Several years later, the Bureau of Indian Affairs was established in 1824. This Bureau became the representative middle-man government between the Native Americans and the United States government. Directors of the Bureau were military generals and leaders and no Native Americans were appointed to leadership roles within the Bureau of Indian Affairs.

But the Bureau made sure to hire lawyers, accountants, geologists, and so forth, whose sole jobs were to determine where and how often to relocate tribes based upon what valuable resources were discovered on the lands they were currently occupying.

Then along came President Andrew Jackson, you know, the dude on the $20 bill? On May 28, 1830, Jackson signed the Indian Removal Act. Normally this would go through the then-established channels for checks-and-balances and the such. Except that Jackson passed the Indian Removal Act independently and on his own without consulting Congress or his own cabinet.

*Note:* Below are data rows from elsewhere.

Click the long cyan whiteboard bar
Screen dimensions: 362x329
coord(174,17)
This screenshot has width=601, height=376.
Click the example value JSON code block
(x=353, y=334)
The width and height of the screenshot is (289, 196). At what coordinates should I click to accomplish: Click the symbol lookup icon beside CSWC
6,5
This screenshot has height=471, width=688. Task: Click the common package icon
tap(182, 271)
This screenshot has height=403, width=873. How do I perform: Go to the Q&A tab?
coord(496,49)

This meant that President Jackson 100% violated the Intercourse Act by removing power from the Federal government to remove Native Americans from their lands and gave that freedom to everyone. Like, literally anyone: local governments, individual citizens, etc.

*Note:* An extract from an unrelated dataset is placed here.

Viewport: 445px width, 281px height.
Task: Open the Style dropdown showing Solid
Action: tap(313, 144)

As a result, five Native American nations (the Choctaw, Chickasaw, Cherokee, Creek, and Seminole) were forced to relocate to the west. To accomplish this, the government hired independent contractors to forcibly move the tribes because they didn’t want to allocate Federal resources to do the job. These contractors deprived Native Americans of essential needs (food, water, winter clothing, etc.) during the Trail of Tears because they realized that they could save money that was paid to them by the government.

For example: If Dave was forcing a tribe to relocate and was paid $300 by the United States government to provide provisions for the Natives during the journey, well hell, Dave could pocket most of that by refusing to provide the Native Americans with the essentials to safely arrive at their destination!

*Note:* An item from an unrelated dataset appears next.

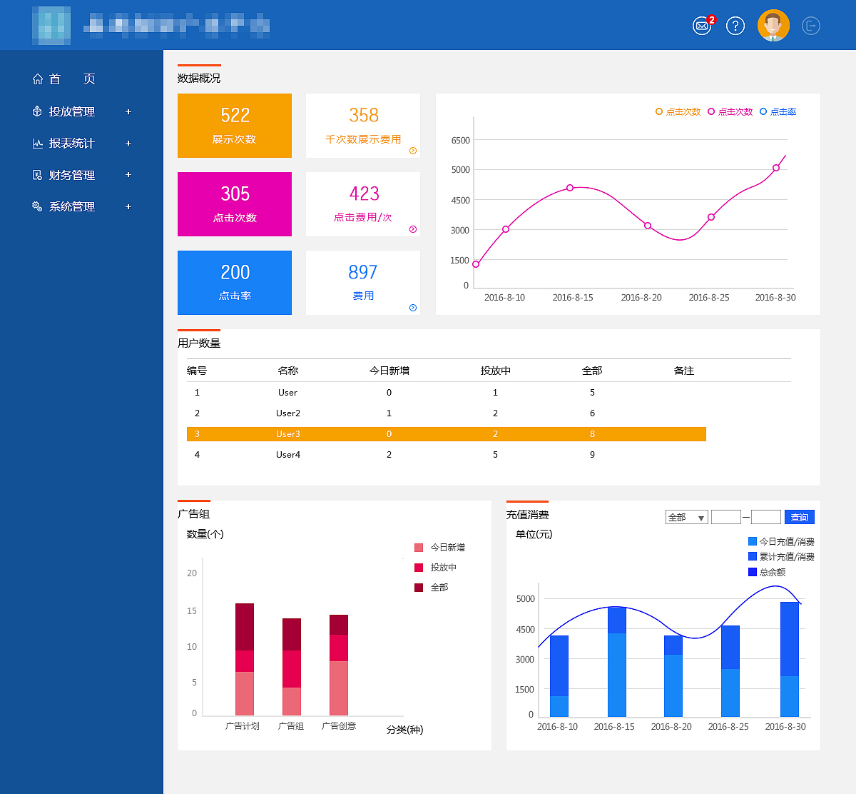
Task: Click the 查询 button
Action: (799, 518)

What impact did this have? Historical estimates reveal that roughly 100 Native American men, women, and children were buried every week during their removal. These independent contractors even knowingly put warring tribes together on the same reservation for obvious reasons. Around this time is where the phrase “the only good Indian is a dead Indian” became popular.

Once these poor Native Americans were finally on their new land, the only thing the federal government provided in abundance to the Native Americans on reservations was alcohol. Food rations were picked over by white people first, the remaining desirable items were sold to nearby white towns, and whatever was left over was given to the Native Americans for their survival. Oh, and Native Americans who were forced onto reservations were not allowed to hunt, fish, or provide for themselves because to do so would mean they would be “armed.”

Then along came a man named Richart Henry Pratt. Pratt was a humanist who opened the first boarding school for Native American children in Carlisle, Pennsylvania in 1879. On paper, the goal was to provide an education for these children to help them find their place in the new world that was being built around them. In reality and true to their abhorrent track record, this gave the U.S. government the “right” to round up (aka: abduct) Native American children ages 5-17, remove them from the reservation and their families, and intentionally send them to far-away boarding schools.

These boarding schools were actually institutions where these children were literally stripped of their traditional clothing, they were forced to have their hair cut, and their cultural jewelry was taken from them. These children were forced to dress in military-style uniforms, taught to march, forced to choose their new Christian name, taught Christianity, and most were denied visits with their families until they had sufficiently proven to the school administrators that they were no longer a threat to America and were considered to be broken of their heathen ways.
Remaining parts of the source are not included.